======== Data provided ========

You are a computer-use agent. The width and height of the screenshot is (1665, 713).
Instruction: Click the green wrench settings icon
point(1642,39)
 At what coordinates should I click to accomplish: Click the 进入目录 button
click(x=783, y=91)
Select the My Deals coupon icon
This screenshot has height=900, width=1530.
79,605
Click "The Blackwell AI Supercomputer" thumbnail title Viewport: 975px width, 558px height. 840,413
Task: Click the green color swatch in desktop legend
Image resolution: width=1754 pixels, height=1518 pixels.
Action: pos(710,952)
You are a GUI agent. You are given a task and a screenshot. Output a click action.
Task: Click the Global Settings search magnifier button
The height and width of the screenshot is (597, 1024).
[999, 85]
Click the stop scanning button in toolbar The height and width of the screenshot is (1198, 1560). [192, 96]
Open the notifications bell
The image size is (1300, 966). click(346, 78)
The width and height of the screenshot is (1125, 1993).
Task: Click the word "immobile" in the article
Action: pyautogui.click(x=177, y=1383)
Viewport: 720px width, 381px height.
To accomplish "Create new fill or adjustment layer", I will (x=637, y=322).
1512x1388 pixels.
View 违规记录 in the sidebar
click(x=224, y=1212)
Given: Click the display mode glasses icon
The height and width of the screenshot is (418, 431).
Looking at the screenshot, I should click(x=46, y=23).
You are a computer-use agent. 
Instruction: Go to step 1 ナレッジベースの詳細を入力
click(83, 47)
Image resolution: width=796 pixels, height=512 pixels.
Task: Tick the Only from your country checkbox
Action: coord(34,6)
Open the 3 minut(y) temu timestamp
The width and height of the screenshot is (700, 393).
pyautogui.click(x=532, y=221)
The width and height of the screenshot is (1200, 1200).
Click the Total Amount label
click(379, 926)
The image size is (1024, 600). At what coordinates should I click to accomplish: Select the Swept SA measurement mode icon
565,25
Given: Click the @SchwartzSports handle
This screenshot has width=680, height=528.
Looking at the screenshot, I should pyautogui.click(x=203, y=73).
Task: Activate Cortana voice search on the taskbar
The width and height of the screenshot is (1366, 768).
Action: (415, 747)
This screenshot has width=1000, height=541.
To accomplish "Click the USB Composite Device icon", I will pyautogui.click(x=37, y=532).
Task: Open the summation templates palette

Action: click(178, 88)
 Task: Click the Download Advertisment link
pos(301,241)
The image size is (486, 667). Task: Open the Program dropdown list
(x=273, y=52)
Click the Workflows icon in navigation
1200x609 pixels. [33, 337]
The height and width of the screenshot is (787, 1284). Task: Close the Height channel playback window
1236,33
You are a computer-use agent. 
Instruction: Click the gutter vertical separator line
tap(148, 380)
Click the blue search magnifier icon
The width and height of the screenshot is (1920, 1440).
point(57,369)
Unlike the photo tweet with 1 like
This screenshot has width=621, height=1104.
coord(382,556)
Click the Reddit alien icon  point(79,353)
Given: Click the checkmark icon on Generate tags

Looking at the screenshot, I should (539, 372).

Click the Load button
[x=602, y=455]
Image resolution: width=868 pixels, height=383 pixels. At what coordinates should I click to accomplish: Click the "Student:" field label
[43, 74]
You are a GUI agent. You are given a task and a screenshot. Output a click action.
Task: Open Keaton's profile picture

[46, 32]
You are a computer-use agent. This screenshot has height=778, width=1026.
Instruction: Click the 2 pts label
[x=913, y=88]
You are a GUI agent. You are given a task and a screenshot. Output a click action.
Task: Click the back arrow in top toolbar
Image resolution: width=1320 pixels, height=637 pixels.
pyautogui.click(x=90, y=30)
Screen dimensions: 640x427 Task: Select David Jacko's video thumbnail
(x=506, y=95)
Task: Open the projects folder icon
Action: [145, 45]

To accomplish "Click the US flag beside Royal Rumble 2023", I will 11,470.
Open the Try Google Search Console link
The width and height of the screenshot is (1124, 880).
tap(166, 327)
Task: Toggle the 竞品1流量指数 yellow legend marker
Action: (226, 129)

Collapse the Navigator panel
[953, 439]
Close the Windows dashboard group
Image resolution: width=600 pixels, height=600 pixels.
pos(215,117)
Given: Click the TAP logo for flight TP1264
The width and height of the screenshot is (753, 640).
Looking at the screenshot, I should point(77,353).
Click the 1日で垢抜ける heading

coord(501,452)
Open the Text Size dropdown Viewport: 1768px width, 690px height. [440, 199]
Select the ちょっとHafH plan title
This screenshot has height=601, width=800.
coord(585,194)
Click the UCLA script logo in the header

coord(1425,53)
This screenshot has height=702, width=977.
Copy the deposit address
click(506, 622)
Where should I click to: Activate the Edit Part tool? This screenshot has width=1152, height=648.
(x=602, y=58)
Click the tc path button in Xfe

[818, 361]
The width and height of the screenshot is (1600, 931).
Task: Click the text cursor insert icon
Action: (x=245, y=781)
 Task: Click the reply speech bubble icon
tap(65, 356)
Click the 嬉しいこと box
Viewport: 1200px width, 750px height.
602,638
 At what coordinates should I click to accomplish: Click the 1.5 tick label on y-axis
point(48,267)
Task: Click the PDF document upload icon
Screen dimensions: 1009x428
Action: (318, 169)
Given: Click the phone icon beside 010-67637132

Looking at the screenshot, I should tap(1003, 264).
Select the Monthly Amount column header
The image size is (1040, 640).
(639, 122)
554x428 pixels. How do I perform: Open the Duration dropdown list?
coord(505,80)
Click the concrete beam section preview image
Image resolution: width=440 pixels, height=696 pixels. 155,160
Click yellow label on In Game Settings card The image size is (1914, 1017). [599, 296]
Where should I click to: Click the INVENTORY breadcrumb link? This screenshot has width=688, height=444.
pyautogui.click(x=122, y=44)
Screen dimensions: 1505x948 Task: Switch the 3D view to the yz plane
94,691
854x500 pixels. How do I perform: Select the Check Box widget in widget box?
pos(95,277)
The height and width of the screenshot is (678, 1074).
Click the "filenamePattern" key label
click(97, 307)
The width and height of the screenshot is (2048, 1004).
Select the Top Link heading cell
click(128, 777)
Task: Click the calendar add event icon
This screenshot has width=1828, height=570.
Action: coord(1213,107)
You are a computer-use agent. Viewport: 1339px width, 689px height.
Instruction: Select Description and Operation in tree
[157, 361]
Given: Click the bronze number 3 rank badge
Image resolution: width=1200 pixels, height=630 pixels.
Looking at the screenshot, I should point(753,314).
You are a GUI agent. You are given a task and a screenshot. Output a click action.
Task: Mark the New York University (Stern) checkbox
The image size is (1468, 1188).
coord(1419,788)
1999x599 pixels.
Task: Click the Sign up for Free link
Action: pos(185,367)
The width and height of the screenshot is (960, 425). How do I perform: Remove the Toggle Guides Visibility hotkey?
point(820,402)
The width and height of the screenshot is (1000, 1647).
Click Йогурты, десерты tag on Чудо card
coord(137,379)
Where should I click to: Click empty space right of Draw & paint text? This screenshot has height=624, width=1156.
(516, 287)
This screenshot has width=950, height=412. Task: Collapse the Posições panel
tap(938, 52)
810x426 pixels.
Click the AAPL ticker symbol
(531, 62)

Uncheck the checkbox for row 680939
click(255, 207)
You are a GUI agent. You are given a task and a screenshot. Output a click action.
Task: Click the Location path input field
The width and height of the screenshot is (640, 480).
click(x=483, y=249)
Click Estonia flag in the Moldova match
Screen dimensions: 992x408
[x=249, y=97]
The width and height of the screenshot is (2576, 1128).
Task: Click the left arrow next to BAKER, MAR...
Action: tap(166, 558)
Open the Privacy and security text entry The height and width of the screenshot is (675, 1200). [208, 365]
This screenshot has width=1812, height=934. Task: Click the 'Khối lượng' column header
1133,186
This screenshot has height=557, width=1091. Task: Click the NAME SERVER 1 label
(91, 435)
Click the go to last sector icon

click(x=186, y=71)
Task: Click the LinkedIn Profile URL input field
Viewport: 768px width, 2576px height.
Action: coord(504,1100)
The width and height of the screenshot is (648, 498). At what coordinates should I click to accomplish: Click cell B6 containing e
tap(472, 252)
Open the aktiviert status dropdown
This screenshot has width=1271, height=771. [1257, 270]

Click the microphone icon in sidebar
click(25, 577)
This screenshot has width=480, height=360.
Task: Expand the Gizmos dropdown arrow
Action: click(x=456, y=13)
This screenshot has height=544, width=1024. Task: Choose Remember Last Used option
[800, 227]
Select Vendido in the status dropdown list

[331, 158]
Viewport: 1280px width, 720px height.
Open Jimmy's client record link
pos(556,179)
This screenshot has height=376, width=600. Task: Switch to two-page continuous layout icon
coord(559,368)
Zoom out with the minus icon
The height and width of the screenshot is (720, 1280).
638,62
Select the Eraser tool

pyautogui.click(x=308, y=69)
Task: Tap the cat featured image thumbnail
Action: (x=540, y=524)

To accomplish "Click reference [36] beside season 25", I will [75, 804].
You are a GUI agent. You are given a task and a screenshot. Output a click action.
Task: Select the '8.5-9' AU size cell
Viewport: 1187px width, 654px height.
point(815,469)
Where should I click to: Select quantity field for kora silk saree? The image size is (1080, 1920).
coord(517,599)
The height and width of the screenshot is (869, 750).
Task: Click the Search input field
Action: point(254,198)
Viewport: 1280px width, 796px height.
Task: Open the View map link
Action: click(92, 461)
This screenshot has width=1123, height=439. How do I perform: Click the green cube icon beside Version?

========

What you need to do: Please go over the data above and copy each line with "toolbar" in it.

Answer to this task:
Click the stop scanning button in toolbar The height and width of the screenshot is (1198, 1560). [192, 96]
Task: Click the back arrow in top toolbar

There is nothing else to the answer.